Introducing Noninteractive DKG
NIDKG and Key Sharing Explained
The Novel, Core Cryptography of the Internet Computer
The complex functionalities of the Internet Computer are powered by a secure network that implements advanced cryptography. Because of the decentralized nature of its network, certain key questions need to be addressed:
- How can artifacts be disseminated from nodes in an open, potentially hostile environment?
- How can the differentiation happened in the most efficient way?
- How can the most appropriate network topology be defined?
- How can transactions be processed and verified in the right order?
Noninteractive DKG Explained
End-users of the Internet Computer and the dApps running on top it are interacting with canister smart contracts but do not directly see its advanced cryptography. The way how these canisters operate is specified in the Interface Specification. As such, the Internet Computer fosters a software ecosystem in which dApps can use each other’s APIs and communicate between each other.
Digital signatures are used by the Internet Computer to certify and authenticate outputs. Certified information is a key requirement to enable end-users and canisters to talk to other canisters.
The output of the Internet Computer is agreed on and signed by nodes running a distributed protocol. On an individual subnet, threshold signatures are used so that notes can collaboratively sign data. (To learn more about threshold signatures, see Chain Key Cryptography).
Generating, registering, and distributing new public keys whenever nodes join a subnet or are removed from it could prove to be logistically complicated.
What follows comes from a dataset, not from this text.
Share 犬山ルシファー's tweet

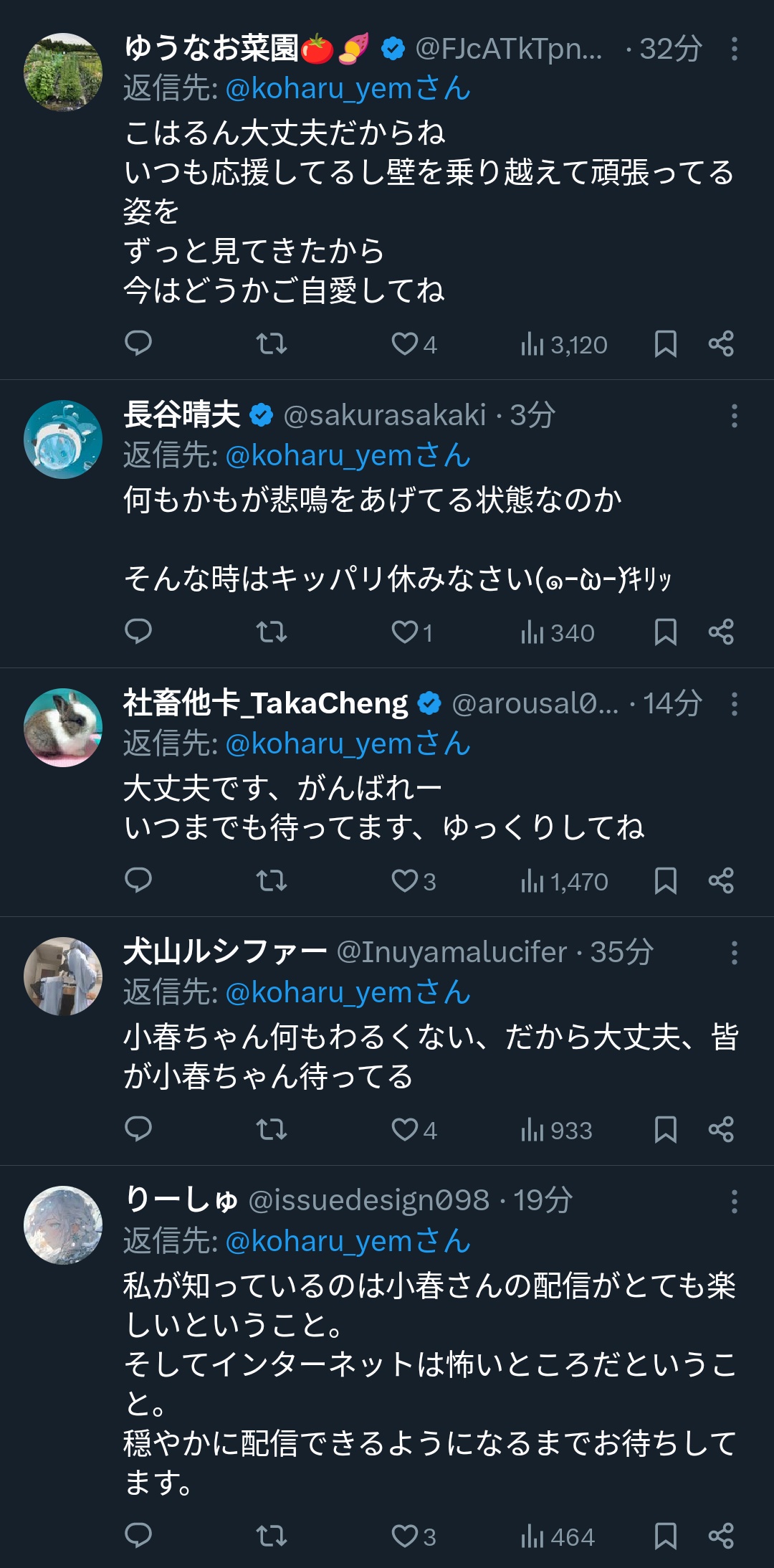pyautogui.click(x=721, y=1129)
However, if a given subnet could always be referenced by using a static public key independently of the nodes comprising the subnet, the process of key management could be greatly simplified.
With the help of secret key resharing schemes, the existing set of nodes participating in the threshold signature scheme are able to transfer the ability to sign information to a new set of signers. However, existing schemes come with the limitation that they are interactive which raises issues with asynchrony.
With the help of NIDKG, old signers can reshare their secret keys to the new signers by broadcasting a single message. This is securely accomplished by using advanced cryptography, such as noninteractive zero knowledge proofs as well as encryption with forward secrecy.
Key Management Phases
Initial key generation is a key step in the process of starting a new subnet. The new key is generated by the Internet Computer using the NIDKG protocol. Once created, the initial nodes of the subnet will be given a threshold signing key. The initial set of nodes will not be involved in the process of setting up the new subnet. Instead, the IC will inform nodes they have been assigned to a new subnet. Nodes will then deduce their own, secret share of the newly generated signing key and begin running the subnet.
New nodes joining the subnet are enrolled with the help of the distributed key resharing protocol. Along the lines of the concept of proactive security, it is anticipated that nodes of a subnet will reshare the secret key among themselves. Proactive security helps to continuously refresh the signing key’s threshold shares.
Once the new secret key shares are distributed, the old shares will be deleted to protect against attackers that have gained access to the shares of a node. The security of the threshold signing key is guaranteed as long as only the minority of shares is known at any given time.